BEGIN Input for this task

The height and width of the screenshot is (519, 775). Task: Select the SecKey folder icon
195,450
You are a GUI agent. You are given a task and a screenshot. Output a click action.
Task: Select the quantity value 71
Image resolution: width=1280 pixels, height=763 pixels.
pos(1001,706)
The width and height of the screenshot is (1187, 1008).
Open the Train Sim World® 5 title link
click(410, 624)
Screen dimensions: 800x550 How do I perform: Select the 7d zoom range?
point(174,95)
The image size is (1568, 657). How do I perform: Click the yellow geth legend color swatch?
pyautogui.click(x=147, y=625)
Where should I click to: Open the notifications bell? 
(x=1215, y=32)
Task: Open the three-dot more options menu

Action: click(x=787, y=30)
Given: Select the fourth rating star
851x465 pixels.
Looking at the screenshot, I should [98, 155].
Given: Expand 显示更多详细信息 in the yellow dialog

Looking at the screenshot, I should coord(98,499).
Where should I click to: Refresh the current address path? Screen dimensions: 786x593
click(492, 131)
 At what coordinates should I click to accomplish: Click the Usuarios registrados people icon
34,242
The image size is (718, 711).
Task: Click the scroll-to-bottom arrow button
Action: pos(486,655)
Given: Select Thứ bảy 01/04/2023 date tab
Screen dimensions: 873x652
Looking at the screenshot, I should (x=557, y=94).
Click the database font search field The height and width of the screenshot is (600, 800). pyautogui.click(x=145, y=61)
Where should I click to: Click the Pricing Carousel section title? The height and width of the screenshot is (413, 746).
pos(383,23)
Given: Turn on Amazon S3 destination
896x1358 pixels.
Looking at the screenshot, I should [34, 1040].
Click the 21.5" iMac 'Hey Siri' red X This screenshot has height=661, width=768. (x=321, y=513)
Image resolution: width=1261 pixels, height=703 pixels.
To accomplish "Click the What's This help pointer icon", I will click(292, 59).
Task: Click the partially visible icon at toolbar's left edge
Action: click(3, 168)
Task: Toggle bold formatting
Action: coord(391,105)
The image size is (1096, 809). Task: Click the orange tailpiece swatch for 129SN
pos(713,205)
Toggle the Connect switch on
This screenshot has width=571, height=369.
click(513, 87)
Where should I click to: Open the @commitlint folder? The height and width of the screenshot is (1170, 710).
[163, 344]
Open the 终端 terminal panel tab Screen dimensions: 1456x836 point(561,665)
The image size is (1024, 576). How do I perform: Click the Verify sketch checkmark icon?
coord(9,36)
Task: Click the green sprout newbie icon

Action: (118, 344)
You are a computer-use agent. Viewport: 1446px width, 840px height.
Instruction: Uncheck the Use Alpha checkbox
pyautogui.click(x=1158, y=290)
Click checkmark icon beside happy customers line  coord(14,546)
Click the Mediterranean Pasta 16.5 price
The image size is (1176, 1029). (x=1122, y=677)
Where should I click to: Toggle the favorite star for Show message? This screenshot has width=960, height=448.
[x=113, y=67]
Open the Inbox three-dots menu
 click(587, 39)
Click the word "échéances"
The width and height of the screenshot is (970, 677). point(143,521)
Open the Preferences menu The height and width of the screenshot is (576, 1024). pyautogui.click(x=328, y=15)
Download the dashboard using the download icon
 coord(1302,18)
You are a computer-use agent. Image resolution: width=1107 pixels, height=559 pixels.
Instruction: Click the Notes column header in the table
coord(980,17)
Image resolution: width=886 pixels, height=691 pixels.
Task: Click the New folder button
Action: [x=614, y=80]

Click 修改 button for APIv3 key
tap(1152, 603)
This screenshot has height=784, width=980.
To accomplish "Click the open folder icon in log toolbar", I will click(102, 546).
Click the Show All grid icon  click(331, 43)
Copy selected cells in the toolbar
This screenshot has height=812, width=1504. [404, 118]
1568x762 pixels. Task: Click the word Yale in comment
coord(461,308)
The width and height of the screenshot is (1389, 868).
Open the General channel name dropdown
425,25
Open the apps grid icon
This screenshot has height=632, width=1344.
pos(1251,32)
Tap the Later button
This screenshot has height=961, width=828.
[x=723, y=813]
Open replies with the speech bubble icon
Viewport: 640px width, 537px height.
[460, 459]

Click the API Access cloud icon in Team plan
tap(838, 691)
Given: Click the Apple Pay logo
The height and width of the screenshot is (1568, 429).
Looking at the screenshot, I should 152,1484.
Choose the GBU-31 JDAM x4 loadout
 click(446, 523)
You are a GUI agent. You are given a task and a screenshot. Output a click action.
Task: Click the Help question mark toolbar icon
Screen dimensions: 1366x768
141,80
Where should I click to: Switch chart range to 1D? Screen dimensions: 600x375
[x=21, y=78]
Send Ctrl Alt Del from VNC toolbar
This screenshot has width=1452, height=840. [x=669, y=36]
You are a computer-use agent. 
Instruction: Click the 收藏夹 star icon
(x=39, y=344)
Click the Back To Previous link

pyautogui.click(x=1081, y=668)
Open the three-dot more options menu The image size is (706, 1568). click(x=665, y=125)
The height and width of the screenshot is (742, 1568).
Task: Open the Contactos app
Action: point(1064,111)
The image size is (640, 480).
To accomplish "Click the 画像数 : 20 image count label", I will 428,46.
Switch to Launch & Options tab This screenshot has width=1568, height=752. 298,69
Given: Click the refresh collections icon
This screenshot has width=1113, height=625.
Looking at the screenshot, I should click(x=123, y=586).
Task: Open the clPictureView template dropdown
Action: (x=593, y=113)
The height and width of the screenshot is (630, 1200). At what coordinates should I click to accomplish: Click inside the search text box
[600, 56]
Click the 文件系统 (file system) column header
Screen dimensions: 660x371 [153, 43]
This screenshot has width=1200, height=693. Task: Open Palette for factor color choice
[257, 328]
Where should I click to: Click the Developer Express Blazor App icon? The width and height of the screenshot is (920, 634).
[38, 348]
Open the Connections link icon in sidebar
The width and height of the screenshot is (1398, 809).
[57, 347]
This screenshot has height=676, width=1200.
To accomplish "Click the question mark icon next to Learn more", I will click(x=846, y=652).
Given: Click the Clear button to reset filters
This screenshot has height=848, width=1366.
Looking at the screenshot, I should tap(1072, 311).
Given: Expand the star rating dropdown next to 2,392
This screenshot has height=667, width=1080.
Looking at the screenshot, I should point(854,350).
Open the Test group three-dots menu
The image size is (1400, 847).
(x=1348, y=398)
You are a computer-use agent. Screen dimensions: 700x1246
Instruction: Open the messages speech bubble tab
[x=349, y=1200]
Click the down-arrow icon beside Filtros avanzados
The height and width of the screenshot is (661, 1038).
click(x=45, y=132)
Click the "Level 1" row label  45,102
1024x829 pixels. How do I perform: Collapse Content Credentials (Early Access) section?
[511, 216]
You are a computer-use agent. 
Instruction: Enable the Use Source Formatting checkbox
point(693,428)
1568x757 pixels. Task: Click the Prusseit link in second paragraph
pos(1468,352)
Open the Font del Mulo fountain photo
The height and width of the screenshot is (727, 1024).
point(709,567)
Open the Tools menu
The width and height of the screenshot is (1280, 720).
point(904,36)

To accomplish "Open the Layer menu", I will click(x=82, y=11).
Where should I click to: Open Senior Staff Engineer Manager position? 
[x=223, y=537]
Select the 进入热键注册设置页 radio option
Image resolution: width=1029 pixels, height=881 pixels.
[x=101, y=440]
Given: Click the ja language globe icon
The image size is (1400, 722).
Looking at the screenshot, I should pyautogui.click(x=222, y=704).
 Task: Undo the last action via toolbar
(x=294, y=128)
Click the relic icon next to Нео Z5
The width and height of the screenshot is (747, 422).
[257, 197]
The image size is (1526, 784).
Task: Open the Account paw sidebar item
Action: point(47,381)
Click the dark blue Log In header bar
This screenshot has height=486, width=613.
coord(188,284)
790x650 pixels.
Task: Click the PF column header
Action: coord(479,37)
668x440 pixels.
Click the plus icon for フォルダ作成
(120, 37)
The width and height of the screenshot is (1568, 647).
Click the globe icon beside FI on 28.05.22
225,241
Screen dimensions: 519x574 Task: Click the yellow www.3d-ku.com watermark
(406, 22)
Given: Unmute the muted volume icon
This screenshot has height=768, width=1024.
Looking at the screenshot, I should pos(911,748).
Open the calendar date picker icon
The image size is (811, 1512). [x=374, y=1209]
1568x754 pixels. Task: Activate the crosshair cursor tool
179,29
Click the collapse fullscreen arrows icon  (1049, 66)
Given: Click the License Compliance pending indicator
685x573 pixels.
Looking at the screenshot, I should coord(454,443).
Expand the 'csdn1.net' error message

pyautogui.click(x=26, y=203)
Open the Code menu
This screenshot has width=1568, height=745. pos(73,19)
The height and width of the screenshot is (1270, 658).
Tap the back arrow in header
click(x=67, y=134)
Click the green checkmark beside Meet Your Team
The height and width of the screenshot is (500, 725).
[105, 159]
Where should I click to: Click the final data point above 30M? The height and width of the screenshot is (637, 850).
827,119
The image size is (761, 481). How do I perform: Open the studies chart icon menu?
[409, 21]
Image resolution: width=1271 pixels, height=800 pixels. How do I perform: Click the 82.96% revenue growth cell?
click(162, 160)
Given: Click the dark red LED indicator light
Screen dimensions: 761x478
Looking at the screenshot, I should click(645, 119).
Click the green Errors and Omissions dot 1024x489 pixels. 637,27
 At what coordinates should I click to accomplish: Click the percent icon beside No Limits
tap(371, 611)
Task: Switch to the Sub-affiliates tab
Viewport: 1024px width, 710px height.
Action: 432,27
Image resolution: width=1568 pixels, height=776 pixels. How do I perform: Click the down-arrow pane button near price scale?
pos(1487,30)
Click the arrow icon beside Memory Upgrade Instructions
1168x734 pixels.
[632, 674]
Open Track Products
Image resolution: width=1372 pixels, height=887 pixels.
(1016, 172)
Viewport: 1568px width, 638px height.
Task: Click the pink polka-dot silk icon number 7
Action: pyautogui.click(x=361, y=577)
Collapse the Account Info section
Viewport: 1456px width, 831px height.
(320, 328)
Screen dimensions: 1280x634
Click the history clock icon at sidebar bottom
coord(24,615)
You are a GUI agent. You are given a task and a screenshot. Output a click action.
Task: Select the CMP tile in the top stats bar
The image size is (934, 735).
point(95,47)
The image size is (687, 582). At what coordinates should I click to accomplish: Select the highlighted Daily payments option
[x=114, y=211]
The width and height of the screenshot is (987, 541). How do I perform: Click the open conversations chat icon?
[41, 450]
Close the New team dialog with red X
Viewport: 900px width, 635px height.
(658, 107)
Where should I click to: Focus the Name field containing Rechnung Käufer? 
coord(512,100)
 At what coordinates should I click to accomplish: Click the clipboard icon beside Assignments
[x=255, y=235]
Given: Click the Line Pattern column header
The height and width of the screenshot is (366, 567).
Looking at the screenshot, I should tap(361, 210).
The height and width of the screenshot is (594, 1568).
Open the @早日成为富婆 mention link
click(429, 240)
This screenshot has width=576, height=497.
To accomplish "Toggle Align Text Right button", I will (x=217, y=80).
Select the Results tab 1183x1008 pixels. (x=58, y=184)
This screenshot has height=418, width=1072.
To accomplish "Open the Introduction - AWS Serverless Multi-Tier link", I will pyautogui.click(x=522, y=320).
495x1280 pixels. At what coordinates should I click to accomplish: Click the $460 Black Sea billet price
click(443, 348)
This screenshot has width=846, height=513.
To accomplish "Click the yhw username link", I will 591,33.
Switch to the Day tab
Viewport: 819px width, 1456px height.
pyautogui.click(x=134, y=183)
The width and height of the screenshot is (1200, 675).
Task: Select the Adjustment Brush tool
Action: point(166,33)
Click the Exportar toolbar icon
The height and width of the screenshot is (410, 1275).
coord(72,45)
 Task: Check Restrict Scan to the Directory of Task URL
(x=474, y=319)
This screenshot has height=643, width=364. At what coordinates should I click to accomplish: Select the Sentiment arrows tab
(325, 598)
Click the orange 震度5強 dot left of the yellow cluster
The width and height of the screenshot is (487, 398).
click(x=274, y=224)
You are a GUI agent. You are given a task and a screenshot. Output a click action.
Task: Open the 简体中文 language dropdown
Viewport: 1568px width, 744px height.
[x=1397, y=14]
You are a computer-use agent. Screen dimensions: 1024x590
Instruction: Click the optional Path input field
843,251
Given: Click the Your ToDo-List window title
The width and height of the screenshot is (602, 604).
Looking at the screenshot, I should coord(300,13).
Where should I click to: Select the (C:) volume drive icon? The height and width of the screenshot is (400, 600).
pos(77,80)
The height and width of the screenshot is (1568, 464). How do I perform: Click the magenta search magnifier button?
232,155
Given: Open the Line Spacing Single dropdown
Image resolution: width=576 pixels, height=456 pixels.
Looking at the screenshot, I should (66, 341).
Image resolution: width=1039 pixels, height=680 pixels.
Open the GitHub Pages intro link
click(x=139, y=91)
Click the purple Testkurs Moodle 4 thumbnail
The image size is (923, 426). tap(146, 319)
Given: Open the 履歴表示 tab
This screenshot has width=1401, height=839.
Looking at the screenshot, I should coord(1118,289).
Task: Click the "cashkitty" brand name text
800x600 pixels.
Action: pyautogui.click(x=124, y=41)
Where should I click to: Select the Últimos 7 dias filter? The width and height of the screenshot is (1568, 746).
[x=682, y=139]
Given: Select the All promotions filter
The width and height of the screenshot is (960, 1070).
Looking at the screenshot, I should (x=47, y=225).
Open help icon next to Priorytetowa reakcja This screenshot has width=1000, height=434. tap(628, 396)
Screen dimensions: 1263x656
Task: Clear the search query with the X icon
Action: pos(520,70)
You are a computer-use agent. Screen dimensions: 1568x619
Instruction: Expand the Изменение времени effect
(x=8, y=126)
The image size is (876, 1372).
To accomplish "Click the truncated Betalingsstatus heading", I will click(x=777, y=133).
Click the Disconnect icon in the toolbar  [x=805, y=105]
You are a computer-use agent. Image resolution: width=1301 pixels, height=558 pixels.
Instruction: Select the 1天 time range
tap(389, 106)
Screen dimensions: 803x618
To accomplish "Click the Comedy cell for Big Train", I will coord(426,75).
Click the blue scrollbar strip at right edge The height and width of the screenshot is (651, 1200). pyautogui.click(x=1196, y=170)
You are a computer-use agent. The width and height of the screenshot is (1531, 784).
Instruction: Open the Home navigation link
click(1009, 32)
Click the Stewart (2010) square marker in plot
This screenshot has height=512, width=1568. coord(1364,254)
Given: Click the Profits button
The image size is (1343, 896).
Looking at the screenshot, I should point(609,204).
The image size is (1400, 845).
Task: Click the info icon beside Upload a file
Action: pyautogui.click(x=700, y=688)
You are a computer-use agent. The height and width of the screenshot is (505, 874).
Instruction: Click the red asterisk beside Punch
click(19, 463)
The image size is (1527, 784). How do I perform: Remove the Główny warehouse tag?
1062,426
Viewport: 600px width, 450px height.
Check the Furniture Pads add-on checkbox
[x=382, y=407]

END Input for this task

** What you have to do **
Return an exact copy of only the lines from the one with "Instruction: Click the red" through the end of the listing above, both included.

** Exercise result **
Instruction: Click the red asterisk beside Punch
click(19, 463)
The image size is (1527, 784). How do I perform: Remove the Główny warehouse tag?
1062,426
Viewport: 600px width, 450px height.
Check the Furniture Pads add-on checkbox
[x=382, y=407]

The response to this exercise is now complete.